Collected data entries:
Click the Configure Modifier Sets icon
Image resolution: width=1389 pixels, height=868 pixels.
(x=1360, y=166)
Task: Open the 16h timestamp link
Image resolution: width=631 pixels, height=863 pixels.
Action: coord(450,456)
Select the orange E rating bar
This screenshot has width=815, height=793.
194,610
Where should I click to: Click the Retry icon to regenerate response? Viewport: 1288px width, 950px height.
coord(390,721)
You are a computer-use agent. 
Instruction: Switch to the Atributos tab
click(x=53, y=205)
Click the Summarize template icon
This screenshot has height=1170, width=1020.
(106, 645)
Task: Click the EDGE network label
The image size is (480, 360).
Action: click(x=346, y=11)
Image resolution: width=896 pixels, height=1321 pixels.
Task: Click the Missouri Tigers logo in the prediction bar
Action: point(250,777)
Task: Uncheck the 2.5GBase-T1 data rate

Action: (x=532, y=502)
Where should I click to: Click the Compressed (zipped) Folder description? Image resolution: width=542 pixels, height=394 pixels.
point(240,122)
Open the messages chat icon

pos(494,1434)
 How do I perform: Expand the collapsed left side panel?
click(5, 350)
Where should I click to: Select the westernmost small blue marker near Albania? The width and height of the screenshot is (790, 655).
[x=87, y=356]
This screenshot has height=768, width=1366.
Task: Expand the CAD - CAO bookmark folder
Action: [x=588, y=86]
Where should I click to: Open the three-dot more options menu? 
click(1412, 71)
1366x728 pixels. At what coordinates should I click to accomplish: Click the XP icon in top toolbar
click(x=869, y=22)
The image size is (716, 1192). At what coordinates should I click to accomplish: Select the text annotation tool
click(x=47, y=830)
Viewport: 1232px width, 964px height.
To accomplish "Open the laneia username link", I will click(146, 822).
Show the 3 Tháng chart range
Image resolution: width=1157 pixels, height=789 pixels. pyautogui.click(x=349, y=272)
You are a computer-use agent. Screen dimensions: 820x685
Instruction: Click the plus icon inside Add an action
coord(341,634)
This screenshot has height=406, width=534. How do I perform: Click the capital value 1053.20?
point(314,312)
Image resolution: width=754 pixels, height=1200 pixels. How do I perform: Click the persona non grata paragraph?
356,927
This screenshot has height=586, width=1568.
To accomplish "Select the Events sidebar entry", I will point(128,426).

▶ What the task requires:
Line by line, transcribe the data exactly.

▶ Completed task:
Click the Configure Modifier Sets icon
Image resolution: width=1389 pixels, height=868 pixels.
(x=1360, y=166)
Task: Open the 16h timestamp link
Image resolution: width=631 pixels, height=863 pixels.
Action: coord(450,456)
Select the orange E rating bar
This screenshot has width=815, height=793.
194,610
Where should I click to: Click the Retry icon to regenerate response? Viewport: 1288px width, 950px height.
coord(390,721)
You are a computer-use agent. 
Instruction: Switch to the Atributos tab
click(x=53, y=205)
Click the Summarize template icon
This screenshot has height=1170, width=1020.
(106, 645)
Task: Click the EDGE network label
The image size is (480, 360).
Action: click(x=346, y=11)
Image resolution: width=896 pixels, height=1321 pixels.
Task: Click the Missouri Tigers logo in the prediction bar
Action: point(250,777)
Task: Uncheck the 2.5GBase-T1 data rate

Action: (x=532, y=502)
Where should I click to: Click the Compressed (zipped) Folder description? Image resolution: width=542 pixels, height=394 pixels.
point(240,122)
Open the messages chat icon

pos(494,1434)
 How do I perform: Expand the collapsed left side panel?
click(5, 350)
Where should I click to: Select the westernmost small blue marker near Albania? The width and height of the screenshot is (790, 655).
[x=87, y=356]
This screenshot has height=768, width=1366.
Task: Expand the CAD - CAO bookmark folder
Action: [x=588, y=86]
Where should I click to: Open the three-dot more options menu? 
click(1412, 71)
1366x728 pixels. At what coordinates should I click to accomplish: Click the XP icon in top toolbar
click(x=869, y=22)
The image size is (716, 1192). At what coordinates should I click to accomplish: Select the text annotation tool
click(x=47, y=830)
Viewport: 1232px width, 964px height.
To accomplish "Open the laneia username link", I will click(146, 822).
Show the 3 Tháng chart range
Image resolution: width=1157 pixels, height=789 pixels. pyautogui.click(x=349, y=272)
You are a computer-use agent. Screen dimensions: 820x685
Instruction: Click the plus icon inside Add an action
coord(341,634)
This screenshot has height=406, width=534. How do I perform: Click the capital value 1053.20?
point(314,312)
Image resolution: width=754 pixels, height=1200 pixels. How do I perform: Click the persona non grata paragraph?
356,927
This screenshot has height=586, width=1568.
To accomplish "Select the Events sidebar entry", I will point(128,426).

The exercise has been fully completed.